Optimistic about humans in aggregate

Russ Roberts from his most recent podcast:

I’m a very optimistic person, and I have a lot of faith in the human enterprise writ large—not so much in any one human. I have very little faith in any one human, which is why I’m suspicious of experts and power that is centralized.

6 thoughts on “Optimistic about humans in aggregate

  1. Plucky Underdog

    That reads like one of Nassim Taleb’s aphorisms. He would probably phrase it a bit less … delicately.

  2. Definitely another great podcast from Russ.

    What did you think of this quote near the end of the interview:
    People worry that computers will get smart and take over the world.
    The real problem is that they’re too stupid and have already taken over.

    I had to bust out laughing on that one!


  3. I somewhat agree that computers are stupid and have taken over the world. But I disagree with the implication that all we need to do is make computers smarter.

    I share Russ Roberts’ skepticism of centralized power, and software can be just a fig leaf over a person’s centralized power. “I’m not dictator of the world. My computer is!”

    One safeguard is transparency. If an algorithm is going to decide, for example, which land to seize by eminent domain and how much to pay for it, the inner workings of the algorithm should be open as a check against corruption and error.

    Another safeguard is human overrides. For example, last year a young woman couldn’t get a drivers license at first because facial recognition software thought she was the same person as her twin. Fortunately someone could override the software. But one could imagine a dystopia like the movie Brazil where a typo costs someone his life.

  4. I tend to think the opposite.

    Tommy Lee Jones said it well in “Men in Black”:
    A person is smart, people are dumb, panicky, lazy animals and you know it.

    That actually argues against a command structure. Because who appoints the commander? Or even if an individual seizes power on their own, what structure is put in place to administer it. Better deal with independent individual people responsible for their own actions. At least then you can choose who you deal with.

  5. I guess it depends on how you do the aggregating. Russ Roberts might say that markets are a more robust way to coordinate human activity than elections are.

    You can have the foolishness of crowds or the wisdom of crowds. One difference between the two is independence. Without independence you can get mobs.
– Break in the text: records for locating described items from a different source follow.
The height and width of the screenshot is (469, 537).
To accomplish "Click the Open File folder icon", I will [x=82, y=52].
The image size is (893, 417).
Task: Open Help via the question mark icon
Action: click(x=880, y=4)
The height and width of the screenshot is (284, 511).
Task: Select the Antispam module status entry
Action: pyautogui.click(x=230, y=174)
But when people make up their minds independently, crowds can sometimes do surprisingly well.

  6. R Van Valkenburgh

    That’s a funny story about the driver’s license, and the need for a computer over-ride for the twin, and makes a good point…
    But what it neglects to consider is that the DMV (and other government entities) have always been plagued with a trained-in inability to use common-sense to over-ride obvious problems or mistakes.
    Maybe our artificial intelligence is too much like our collective intelligence.